Je le regardais, je me sentais comme lui sans trop savoir pourquoi.
_ Tu as d'autres animaux?
_ Oui : deux chats.
_ Alors ça, tu vois, c'est vraiment cool. Parce qu'il te reste quelqu'un à qui parler, quand tu as de la peine comme aujourd'hui. Deux chats, c'est bien : quand l'un n'est pas d'humeur à t'écouter, y'en a un autre qui roupille pas très loin. Tu vois, tu as du bol, quand on y pense. Deux chats, c'est quand même pas donné à tout le monde.
...Bon, qu'est-ce que tu vas faire de tout ça?
Les yeux couleur de pluie me regardent : "ch'ai pas."
Silence, je cherche……
Ah, y'a ptet quelque chose...
_ Voilà ce que je te propose. T'es pas obligé, hein, mais des fois, ça marche.
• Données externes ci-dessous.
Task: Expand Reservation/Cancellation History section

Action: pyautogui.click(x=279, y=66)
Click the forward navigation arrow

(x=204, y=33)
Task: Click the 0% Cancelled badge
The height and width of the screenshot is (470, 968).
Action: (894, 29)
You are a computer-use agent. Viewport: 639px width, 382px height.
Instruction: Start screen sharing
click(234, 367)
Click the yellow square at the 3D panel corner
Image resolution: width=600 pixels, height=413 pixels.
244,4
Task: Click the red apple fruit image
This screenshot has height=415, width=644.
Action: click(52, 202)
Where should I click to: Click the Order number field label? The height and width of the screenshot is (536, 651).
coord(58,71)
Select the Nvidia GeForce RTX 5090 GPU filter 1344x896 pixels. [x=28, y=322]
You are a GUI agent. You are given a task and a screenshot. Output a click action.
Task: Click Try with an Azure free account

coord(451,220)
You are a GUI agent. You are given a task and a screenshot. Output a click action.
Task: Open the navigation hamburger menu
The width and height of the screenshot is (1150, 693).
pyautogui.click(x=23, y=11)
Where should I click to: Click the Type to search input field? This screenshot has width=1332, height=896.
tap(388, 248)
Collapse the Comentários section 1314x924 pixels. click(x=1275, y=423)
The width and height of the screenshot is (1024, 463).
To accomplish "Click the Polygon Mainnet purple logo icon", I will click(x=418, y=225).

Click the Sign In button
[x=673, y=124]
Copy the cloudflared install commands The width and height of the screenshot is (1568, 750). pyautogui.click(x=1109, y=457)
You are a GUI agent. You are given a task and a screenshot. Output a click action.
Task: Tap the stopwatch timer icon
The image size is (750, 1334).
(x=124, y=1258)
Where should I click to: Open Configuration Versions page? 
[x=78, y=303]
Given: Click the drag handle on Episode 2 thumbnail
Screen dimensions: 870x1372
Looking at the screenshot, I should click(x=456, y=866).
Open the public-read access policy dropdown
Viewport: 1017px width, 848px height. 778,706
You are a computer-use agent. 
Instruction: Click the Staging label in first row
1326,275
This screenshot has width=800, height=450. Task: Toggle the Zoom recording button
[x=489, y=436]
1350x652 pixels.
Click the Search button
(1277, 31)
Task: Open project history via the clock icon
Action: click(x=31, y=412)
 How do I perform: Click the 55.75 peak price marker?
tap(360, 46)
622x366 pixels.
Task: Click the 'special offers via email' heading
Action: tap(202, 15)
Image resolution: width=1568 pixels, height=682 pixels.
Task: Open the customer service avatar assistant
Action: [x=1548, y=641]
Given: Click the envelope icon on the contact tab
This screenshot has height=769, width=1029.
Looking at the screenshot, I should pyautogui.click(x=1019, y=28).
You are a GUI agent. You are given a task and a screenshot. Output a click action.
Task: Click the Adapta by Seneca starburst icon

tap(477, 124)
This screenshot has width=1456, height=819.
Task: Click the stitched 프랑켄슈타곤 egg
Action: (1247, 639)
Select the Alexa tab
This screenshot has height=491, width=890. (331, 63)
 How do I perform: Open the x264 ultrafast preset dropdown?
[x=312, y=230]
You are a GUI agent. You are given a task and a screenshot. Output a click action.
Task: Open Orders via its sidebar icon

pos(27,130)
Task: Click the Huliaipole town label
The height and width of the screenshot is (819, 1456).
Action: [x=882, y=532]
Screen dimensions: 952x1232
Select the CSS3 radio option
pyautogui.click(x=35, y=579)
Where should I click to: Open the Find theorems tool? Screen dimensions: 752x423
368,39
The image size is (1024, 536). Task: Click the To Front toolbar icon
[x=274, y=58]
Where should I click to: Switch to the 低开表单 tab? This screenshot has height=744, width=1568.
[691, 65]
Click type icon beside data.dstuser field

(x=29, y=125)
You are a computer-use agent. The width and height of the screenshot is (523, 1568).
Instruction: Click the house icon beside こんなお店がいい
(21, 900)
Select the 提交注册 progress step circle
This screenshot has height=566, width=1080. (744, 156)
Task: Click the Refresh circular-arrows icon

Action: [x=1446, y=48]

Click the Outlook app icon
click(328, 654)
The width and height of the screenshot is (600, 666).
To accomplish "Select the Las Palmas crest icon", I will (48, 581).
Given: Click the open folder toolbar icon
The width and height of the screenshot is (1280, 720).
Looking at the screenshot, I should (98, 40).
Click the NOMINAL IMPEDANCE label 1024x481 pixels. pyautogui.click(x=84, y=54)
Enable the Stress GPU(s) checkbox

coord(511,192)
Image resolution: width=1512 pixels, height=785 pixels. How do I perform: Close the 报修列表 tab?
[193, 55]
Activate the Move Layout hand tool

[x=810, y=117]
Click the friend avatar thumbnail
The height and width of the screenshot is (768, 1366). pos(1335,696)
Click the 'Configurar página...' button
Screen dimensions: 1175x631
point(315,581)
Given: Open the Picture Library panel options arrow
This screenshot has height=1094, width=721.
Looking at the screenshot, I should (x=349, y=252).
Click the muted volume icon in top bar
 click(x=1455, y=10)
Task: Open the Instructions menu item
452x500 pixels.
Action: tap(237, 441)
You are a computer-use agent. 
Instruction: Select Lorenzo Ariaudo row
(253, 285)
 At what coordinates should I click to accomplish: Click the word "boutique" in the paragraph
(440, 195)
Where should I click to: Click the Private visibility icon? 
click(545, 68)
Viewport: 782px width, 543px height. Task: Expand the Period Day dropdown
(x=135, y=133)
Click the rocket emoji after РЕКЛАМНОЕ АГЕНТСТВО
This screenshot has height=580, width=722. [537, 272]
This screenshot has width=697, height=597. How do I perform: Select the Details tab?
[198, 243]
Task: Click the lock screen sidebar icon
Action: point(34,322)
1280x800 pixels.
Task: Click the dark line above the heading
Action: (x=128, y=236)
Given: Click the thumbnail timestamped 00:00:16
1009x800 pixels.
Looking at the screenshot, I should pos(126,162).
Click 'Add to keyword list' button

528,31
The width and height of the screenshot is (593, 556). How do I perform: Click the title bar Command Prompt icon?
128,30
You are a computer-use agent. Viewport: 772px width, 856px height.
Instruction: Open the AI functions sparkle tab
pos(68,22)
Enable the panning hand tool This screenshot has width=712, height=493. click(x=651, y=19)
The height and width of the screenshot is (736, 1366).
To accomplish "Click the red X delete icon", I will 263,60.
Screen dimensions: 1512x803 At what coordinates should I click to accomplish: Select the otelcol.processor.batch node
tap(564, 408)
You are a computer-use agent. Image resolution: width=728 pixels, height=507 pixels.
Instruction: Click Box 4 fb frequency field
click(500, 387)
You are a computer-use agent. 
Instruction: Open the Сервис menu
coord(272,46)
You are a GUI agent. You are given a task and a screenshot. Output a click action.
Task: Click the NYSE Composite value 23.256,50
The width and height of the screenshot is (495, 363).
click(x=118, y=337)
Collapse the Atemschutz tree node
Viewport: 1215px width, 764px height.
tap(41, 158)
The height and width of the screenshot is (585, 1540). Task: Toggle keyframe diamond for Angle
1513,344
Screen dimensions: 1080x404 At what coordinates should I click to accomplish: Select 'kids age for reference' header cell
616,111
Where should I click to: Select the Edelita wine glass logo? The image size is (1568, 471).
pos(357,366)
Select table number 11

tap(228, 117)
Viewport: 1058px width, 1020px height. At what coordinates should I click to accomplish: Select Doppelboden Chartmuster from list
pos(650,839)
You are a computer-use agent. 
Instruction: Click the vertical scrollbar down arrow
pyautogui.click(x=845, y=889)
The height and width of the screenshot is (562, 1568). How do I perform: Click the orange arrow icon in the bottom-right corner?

Tu veux que je te dise ce que c'est ?
_ Ouais.
_ Eh ben ton lapin, tu peux lui écrire.
Le petit me regarde, il a déjà saisi.
Feu vert : je continue.
« Tu peux lui dire tout ce que tu as pensé de lui, la chance que tu as eue de le rencontrer, la joie que tu avais le soir à le retrouver, en rentrant de l'école, comme il était beau, et doux, tout ça. Merci pour le bout de chemin qu'on a fait ensemble. Tu vois, quoi. »
Il voyait très bien, parce que ses yeux s'allumaient.
Je sentais que je tenais le bon bout.
Il a dit : "Et alors, après?"
Ben oui, parce qu'on en fait quoi, d'une lettre d'amour à un lapin?
_ Tu l'enterres. Moi je fais ça parfois. Ça marche assez bien. Tu l'enterres au fond du jardin, ta lettre. La pluie va tomber, et il faut un peu de temps. Ta lettre, elle va se diluer tranquillement. Quand la terre aura fait son travail, ta lettre elle sera décomposée dans la terre, qui va s'en servir à sa façon. Alors  ton lapin, il aura ton message, et toi, tu n'auras plus de peine. Tu vois?
_,Ouais. C'est bien.
_ C'est qui tes copains?
_Louis, Paul et Nathan.
_ Regarde, ils sont là-bas. Vas les rejoindre maintenant, reste pas tout seul.
Il s'est levé, il les a rejoints. Je l'ai regardé un moment, j'avais le cul tout mouillé à cause de la margelle.
Il a fait une très bonne copie en math, après. Et en dictée, je lui ai demandé de me faire plaisir : pas de pâtés s'il te plait, ce serait mieux pour la correction, ça me ferait plaisir.
Pas de pâté, donc. Mon petit cadeau du jour.
Alors après, les bilans, la fin de période, les copies entassées comme une pile de linge à repasser... J'ai levé le nez juste avant de filer au cours, c'est déjà l'heure, la barre, les filles.
"Deux minutes pour vous."
J'ai vu son nom inscrit sur le parquet. J'ai été mauvaise, rien à dire là-dessus.
Mais j'avais mes raisons.
  



La fille du Fleuve.

2 commentaires:

M a dit…

Une chose est de rater quelques pas de danse, exercices de détente, ressentis de justesse et de centrage ; une autre est de réussir ce qui en concerne l'application dans la vraie vie... L'empathie est une belle danse, sans doute la plus belle, et la demoiselle du fleuve navigue sur de bien belles ondes !

chri a dit…

@ M Je suis d'accord, M et puis c'est drôlement bien écrit!